I’ve been thinking a lot about the American satirist PJ O’Rourke recently – in particular his funny, acerbic travel books, which I became fond of in the nineties.

I tend not to bother with travel articles, because (a) they’re usually aimed at well-off families and (b) you can almost guarantee that stories about the developing world will have a sickly, patronising tone, described to me once as “the people are poor but they are happy”. (In actual fact, I heard that phrase at a travel writing seminar – the speaker was saying that it crops up a lot in magazine submissions.)

O’Rourke – the no-nonsense author of Republican Party Reptile and Give War a Chance – was different. He’d visit a country, talk with the locals as equals and if he didn’t like certain aspects of the place, he’d be brutally honest about what he saw as its failings. And if you didn’t like it, you could say: “Well, that was an interesting take. I don’t agree with all of it, but he’s a witty guy and he’s entitled to his opinion. OK, I’m going to carry on with my day like a normal person with a sense of proportion.”

God, I miss those times.

If O’Rourke were a young man starting out today, I’ve no doubt he’d be labelled far-right, alt-right, a hatemonger and a white supremacist. Actually, he’s none of these things: he just enjoys poking fun at pomposity, hypocrisy and human foibles, like the smart sceptic he is. I especially like these lines from his 1988 masterpiece, Holidays in Hell:

“People are all exactly alike. There’s no such thing as a race and barely such a thing as an ethnic group. If we were dogs, we’d be the same breed… I wish I could say I found this out by spending arctic nights on ice floes with Inuit elders and by sitting with tribal medicine men over fires made of human bones in Madagascar. But, actually, I found it out by sleeping around.”

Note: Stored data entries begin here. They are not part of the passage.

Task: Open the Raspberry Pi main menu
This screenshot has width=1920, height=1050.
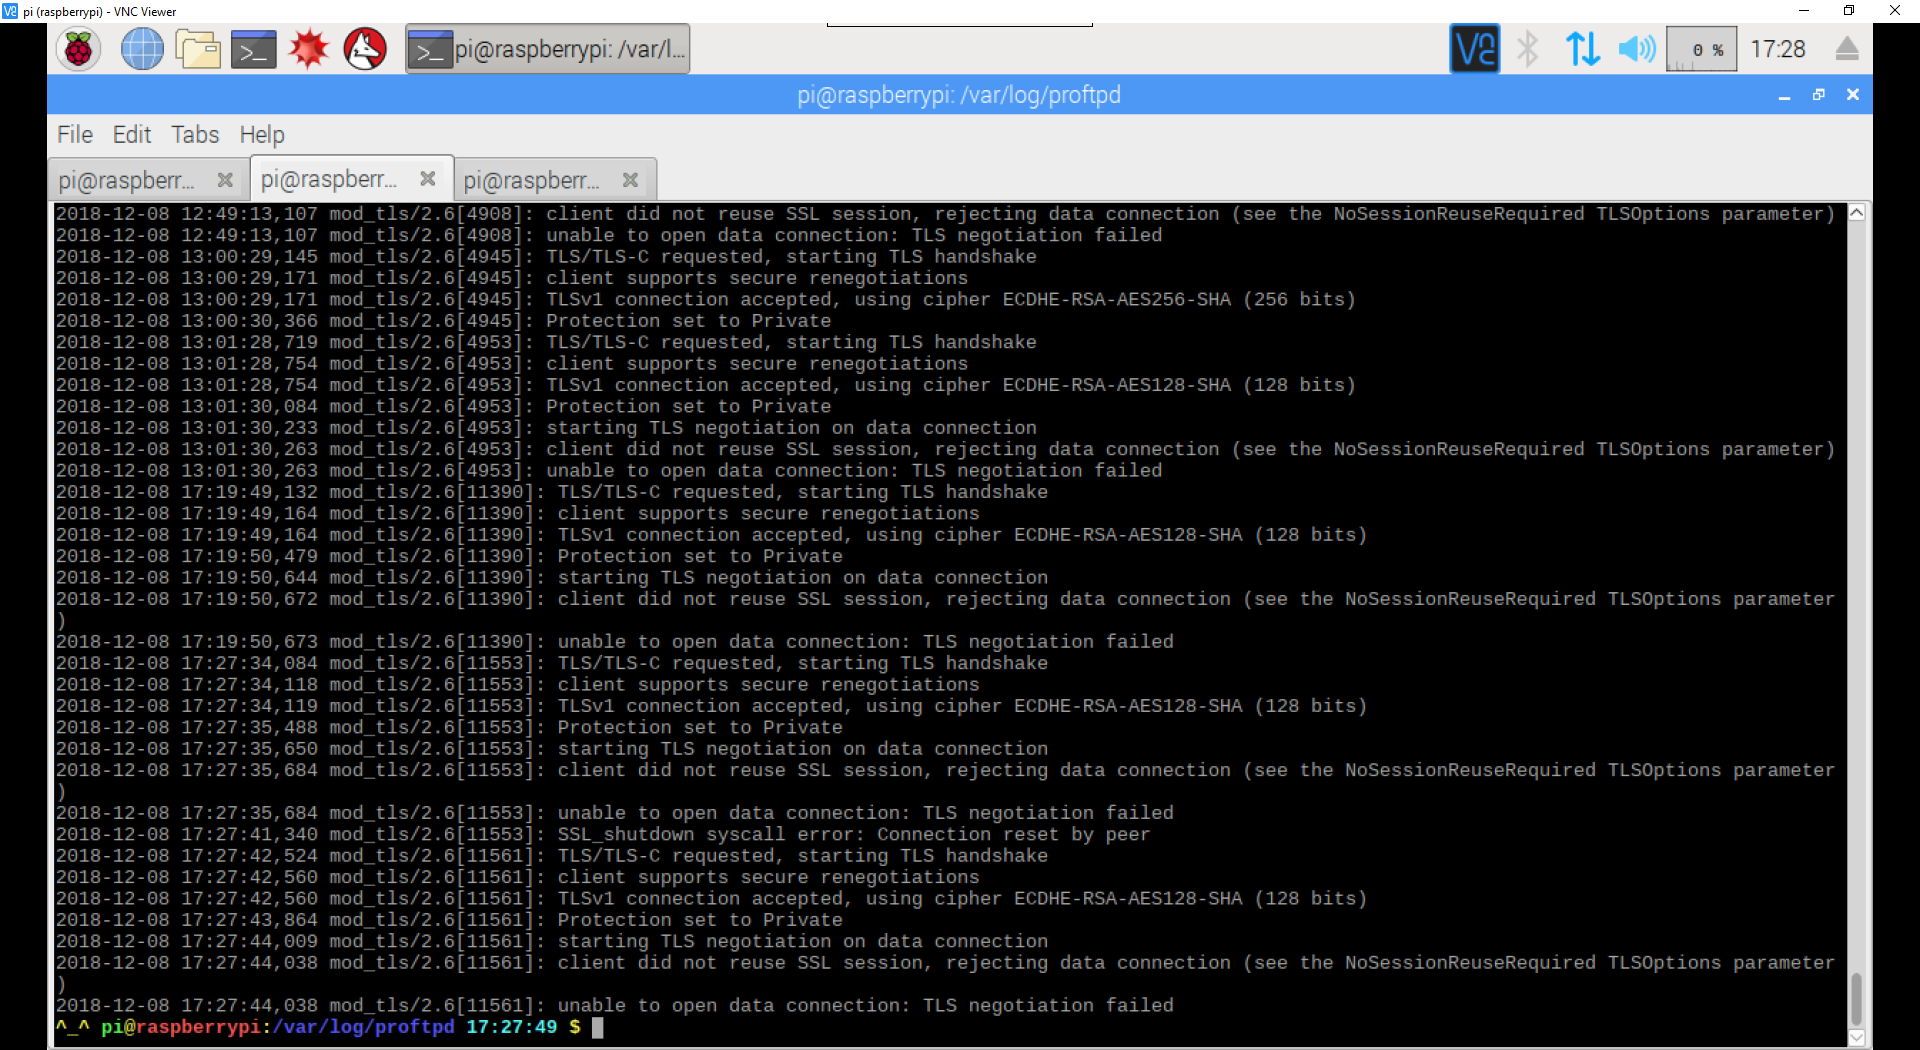Action: coord(79,49)
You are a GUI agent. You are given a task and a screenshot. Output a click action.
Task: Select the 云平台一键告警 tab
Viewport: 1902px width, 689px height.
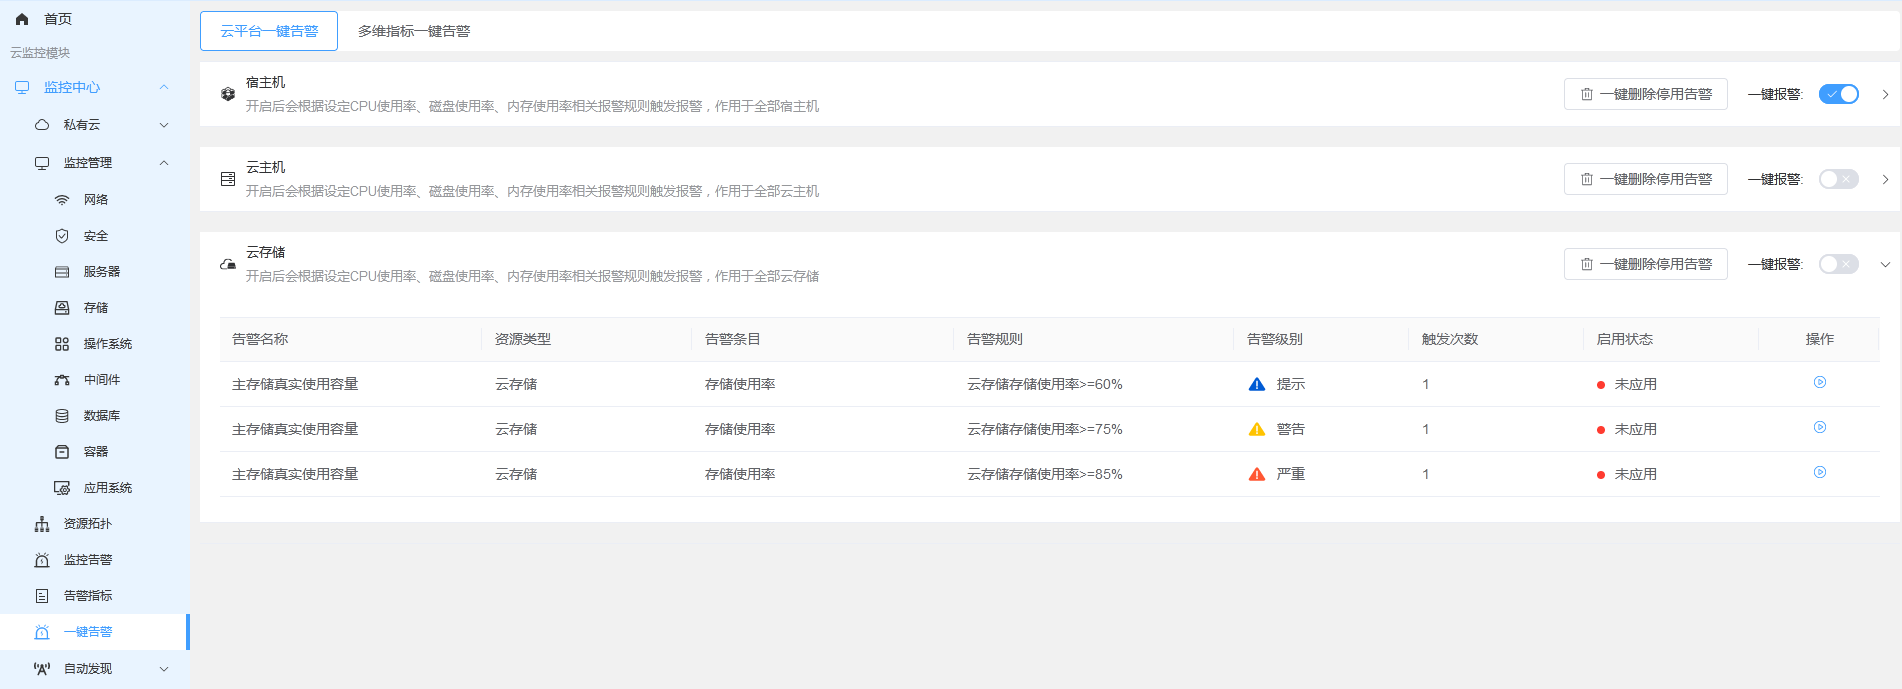[269, 31]
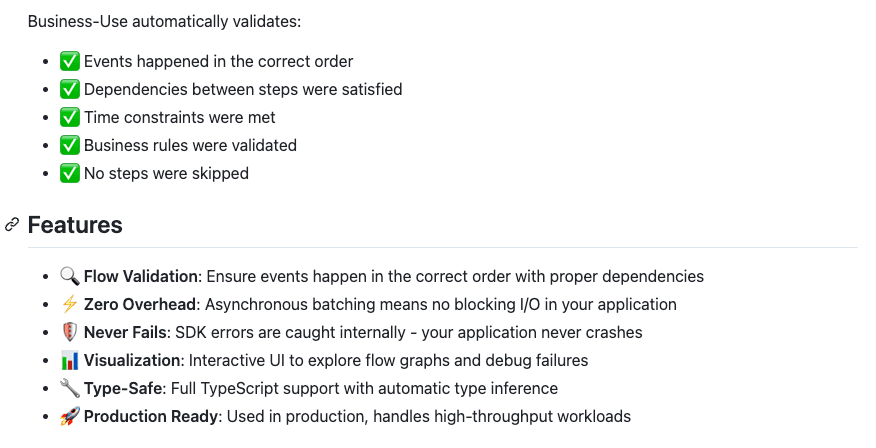
Task: Click checkmark next to Dependencies between steps
Action: pyautogui.click(x=69, y=89)
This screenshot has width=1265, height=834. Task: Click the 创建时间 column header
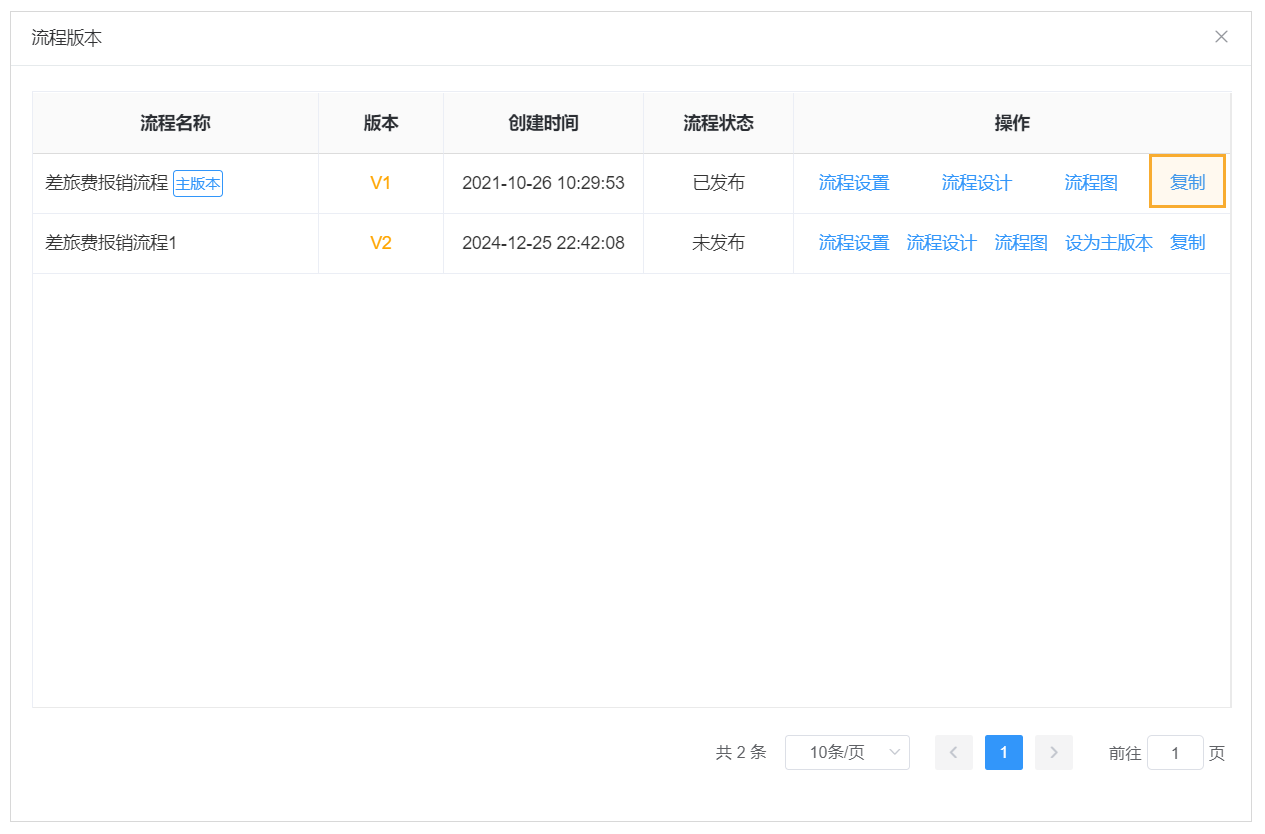(x=542, y=122)

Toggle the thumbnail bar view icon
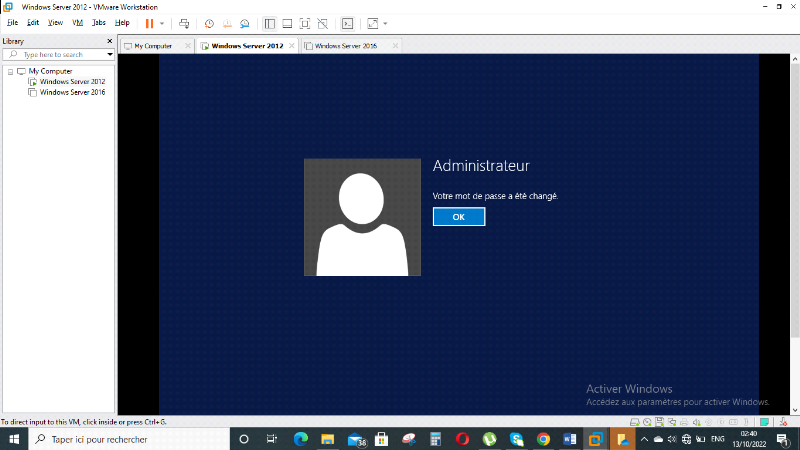pyautogui.click(x=287, y=22)
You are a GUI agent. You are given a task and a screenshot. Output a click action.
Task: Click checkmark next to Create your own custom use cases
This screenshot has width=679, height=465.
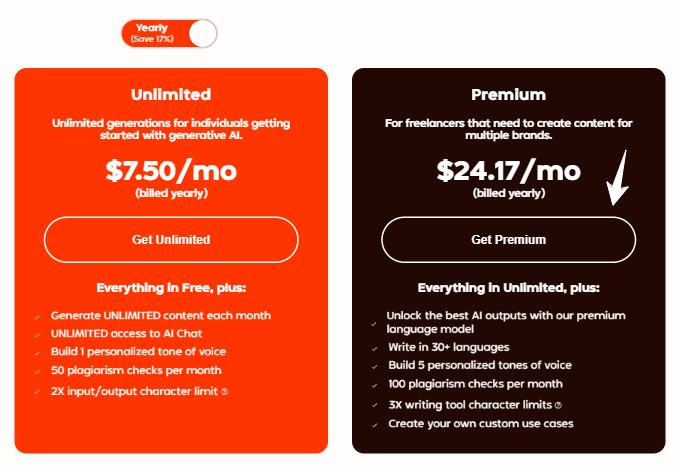372,424
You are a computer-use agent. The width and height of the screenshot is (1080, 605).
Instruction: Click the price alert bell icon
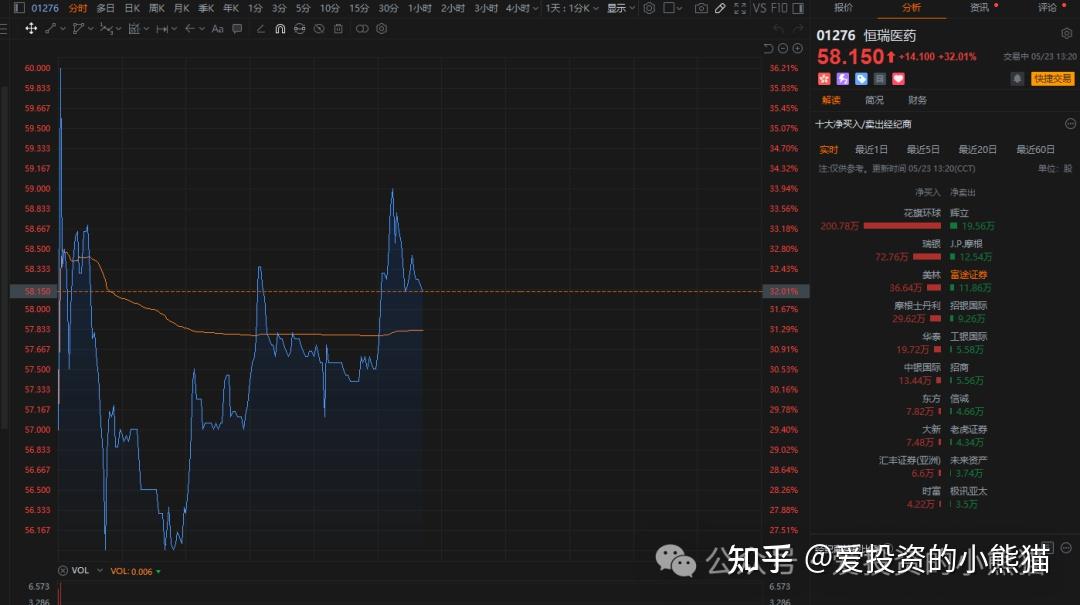click(x=1017, y=79)
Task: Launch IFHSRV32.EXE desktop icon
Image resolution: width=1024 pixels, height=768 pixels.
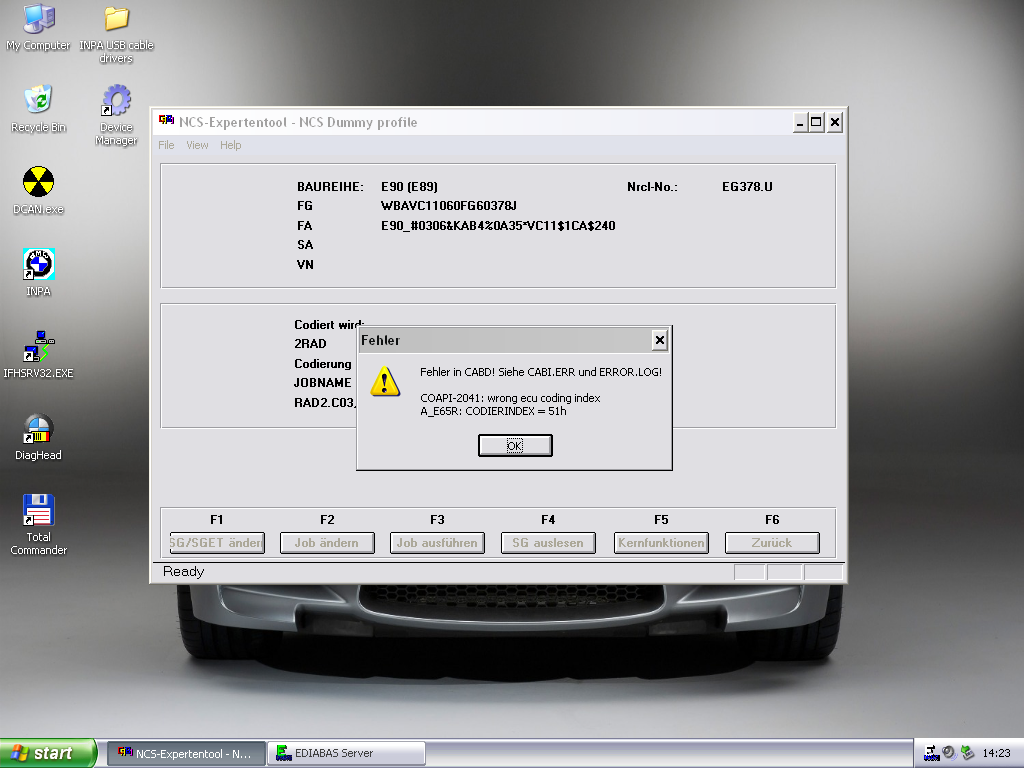Action: 38,347
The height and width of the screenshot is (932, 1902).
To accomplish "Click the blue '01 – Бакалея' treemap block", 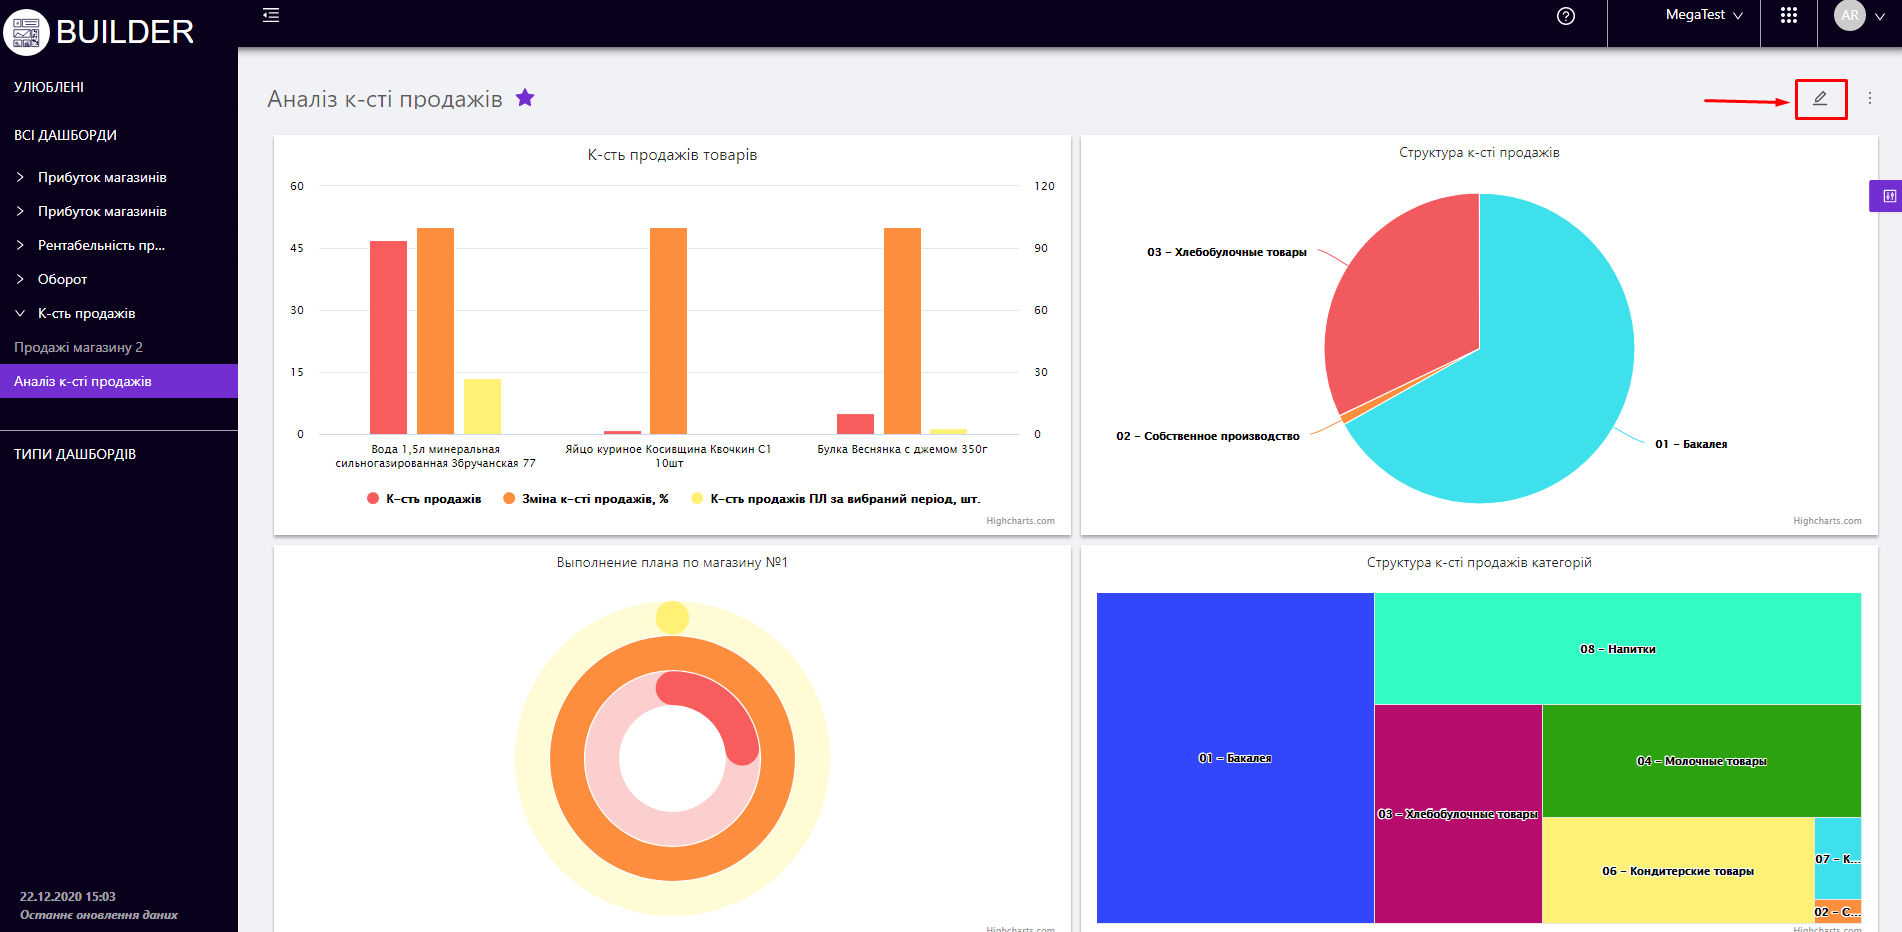I will [x=1234, y=758].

High jinks at Cape Le Grande, Australia in 2002

Backpacking book

Why am I saying all this? Because I’ve been to about 70 countries and I’ve a yearning to write some honest travel books. I’ll probably do this as an indie author on the Kindle Store, given that everyone I talk to in the literary world tells me how financially unrewarding traditional publishing is. Get the tone and marketing right and it’s a passive income for me. Get it wrong and I’ll be denounced, if I’m noticed at all.

In fairness to the ‘woke’, I realise that I have to be sensitive these days. I don’t want to be some middle-aged blowhard laughing at foreigners and ‘whitesplaining’. So I’ll more than likely poke fun at my own mistakes and inadequacies, and the strange, entitled, perversely privileged backpacking culture that used to swirl around me. And if foreigners do the funniest things? Well, that’s because they’re human, as O’Rourke said 31 years ago.

It’s by no means impossible. Karl Pilkington pulled off a similar trick in his TV show An Idiot Abroad. Then again, he had Ricky Gervais and Stephen Merchant behind him.